Here's the list of sites he's visited thus far and still plans to visit:
|January 7||Evangelical Outpost|
|January 8||Tall Skinny Kiwi|
|January 10||Adrian Warnock|
|January 11||Gender Blog|
|January 15||Between Two Worlds|
|January 17||Michael Spencer|
|January 18||Church Matters|
Here is my question, followed by Tim's answer:
As the World’s Most Famous Canadian Reformed Blogger, you seek to practice discernment as you critically engage culture and review books. Having now extensively studied the concept of biblical discernment, I wonder what implications you think this has for “discernment blogging”? In part, I’m thinking of “watchdog” blogs and bloggers that have “discernment” as their primary focus. Speaking generally, what are they doing right, and where do they need correction?
One of the questions I was forced to ask as I wrote a book on discernment was this one: “Why are so many discerning people so mean?” If you go looking on the Internet for discernment ministries or discernment blogs, you’ll quickly realize this is exactly the case. There are many people out there who, to borrow a phrase from one of my favorite bloggers, “give discernment a bad name.” Many, and perhaps most, of the people who emphasize discernment do so in a way that seems entirely lacking in grace. You’ll find all kinds of web sites that list all of Christianity’s authors with a list of their supposed flaws and foibles. You’ll find blogs that catalog lists of the offenses of every major Christian author or ministry. And all this is done under the banner of discernment. For the sake of my own sanctification and to ensure that I do not succumb to listening to all manner of gossip and speaking evil of others, I have long since had to cease visiting many of these sites. I suggest that others do the same.
I think there are several reasons that people who emphasize discernment can become so mean.

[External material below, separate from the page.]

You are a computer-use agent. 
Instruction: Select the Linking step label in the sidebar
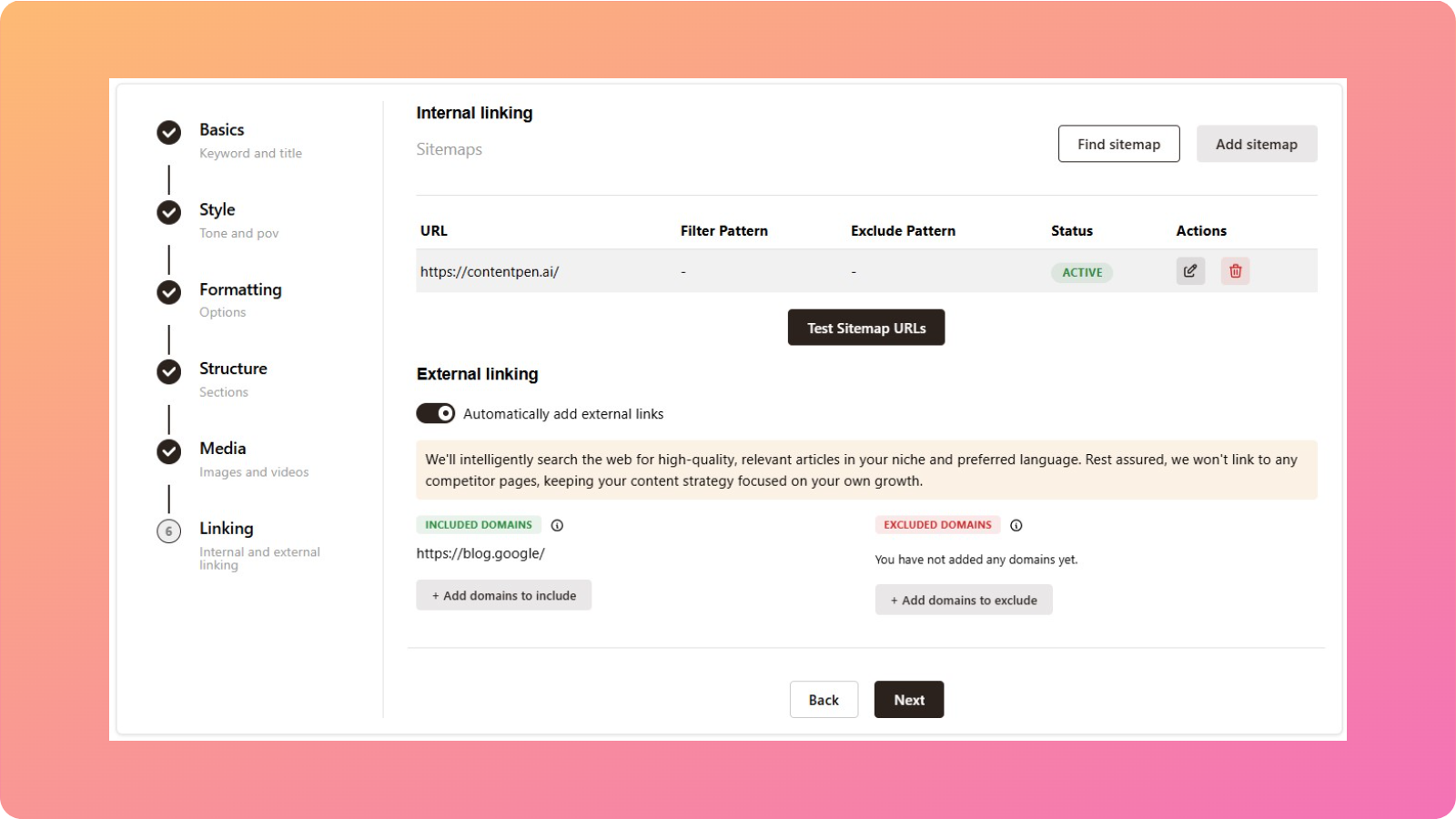coord(226,528)
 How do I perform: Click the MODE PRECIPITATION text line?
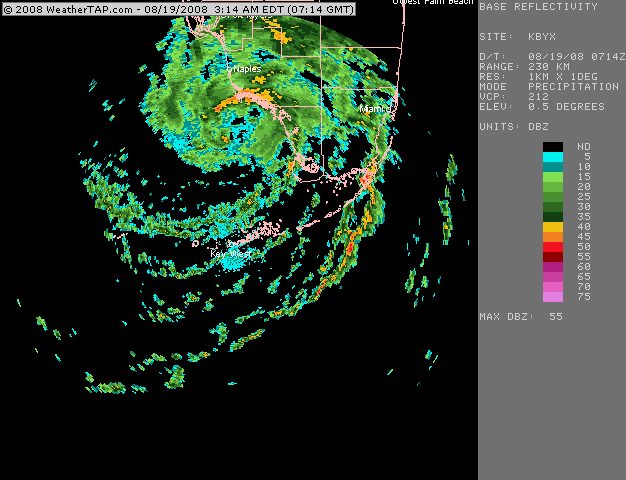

But perhaps the primary one is this: the Bible makes it clear that as Christians we are to focus on the things that are good and lovely and pure and true. When we disobey God in this way and focus constantly on what is evil, it seems clear that we open ourselves to a kind of spiritual oppression. Constantly dealing with matters that are evil will inevitably damage us. As I was studying discernment I continually came across a metaphor which said that people who are being trained to identify counterfeit currency are taught not by being shown stacks of counterfeit money, but by being trained in the defining characteristics of real money. I visited the Bank of Canada (the body in Canada that is responsible for our currency) and found that this is exactly true. When people know what to look for—when they know the marks of genuine money—they rarely have any trouble distinguishing between true and false. And the same is true when it comes to spiritual matters. Rather than constantly looking for examples of a lack of discernment, we should focus on things that will build faith rather than threaten to extinguish it.
So while I appreciate that there are many bloggers and webmasters and others out there who are interested in guarding the church and who value being able to see in the black and white terms so necessary for biblical discernment, I believe we have not properly done our task of discernment until we have spoken the truth in love. Love may be tough, at times, but it must still be present. I think many of these blogs and ministries would do better to model discernment than to continually show only the end result of their own attempts at discernment.